Okay, you get the picture. 

Show of hands here: How many of you chafe, just a bit when someone, anyone, other than yourself asks you to make changes, even if you know way deep down inside of you, you know you need to make? A sorta natural resistence

Did that make sense? 

Joan and I saw the movie Joy yesterday. (It was either Joy or The Hateful Eight.) Now, I gotta tell you for the first 15 or 20 minutes I was wondering why I was watching a movie about a dysfunctional family. If I wanted to do that I wouldn't have paid $12.50. I'd have sat on my front porch and listened to my neighbors. 

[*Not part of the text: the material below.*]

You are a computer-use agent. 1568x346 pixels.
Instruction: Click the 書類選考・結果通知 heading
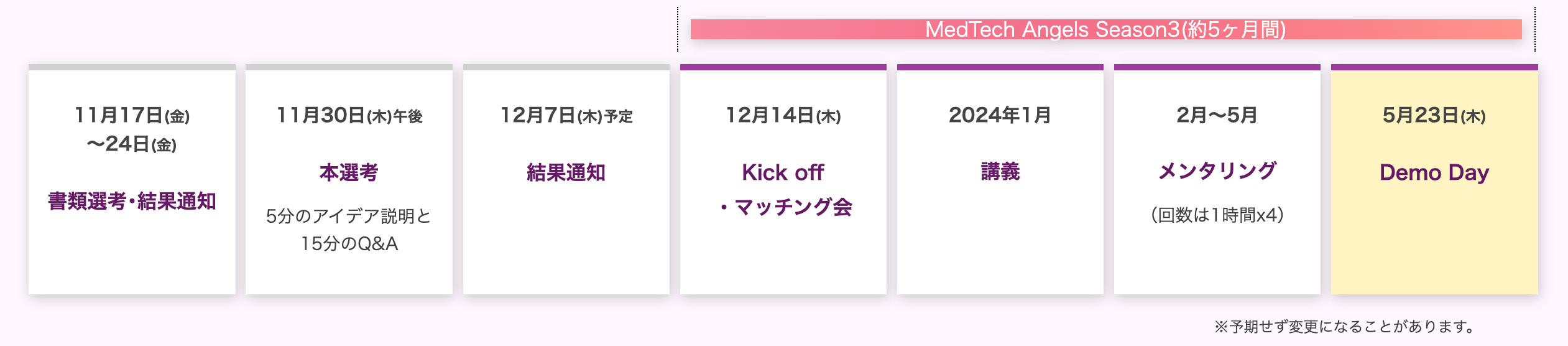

The last 2/3? Well worth watching. 

It's the story of Joy Mangano, the person who invented the self wringing mop, the felt lined coat hangers and whole bunch of other things you may have seen on HSN and QVC. 

Like most of us she had lottsa starts and fits and head scratching until she asked her daughter if she could use her crayons, colored pencils and drawing pad. 

When she opened the creativity gate, the ideas began to flow and from those ideas came dreams and from those dreams came goals, which led to successes.  

The guru's don't tell us that small bit-o-wisdom. If they did, you wouldn't need them and then they'd have to find something else to do other than try to make you and I feel guilty about not completing their program successfully

Here is what I have learned and what Joy Mangano reinforced for me: A goal is just a bunch of words unless it has dimension. You have to be able to see it, smell it, reach out and feel it, embrace it and maybe take out a hunk of paper and draw it. The point is to make it you're own. 

That's me 5 years ago. I was within 12 pounds of my goal weight and shortly after this picture was taken I ran in my first 5K. The last quarter of a mile I had tears running down my face I was so happy. 

A lotta goals had to reach fruition for that photo to be snapped. When I look at it , I am reminded of the effort, work, sweat and fun that went into reaching it. 

I've started looking at that picture every morning. It shows me what's possible because it's me. I am becoming my own motivator. 

I am inspiring me and that can be scary and exhilarating both at the same time. It means I either put up or shut up. I can't say "Well it's easy for him, he has blah,blah,blah." I am him. 

We start our journey, we get distracted and sometimes lost. We fail, we feel painfully alone. All those things make it really easy NOT to reach any of our goals. We're right when we say "I'm not him." (Or her) We are not. 

It begins with a fantasy, that becomes a dream, that becomes a goal. 

Deep inside of each of us are all the tools we need. 

Does it make the journey a bit longer sometimes?

As my wife is fond of saying "You betcha." 

Does it make the success sweeter and more fulfilling?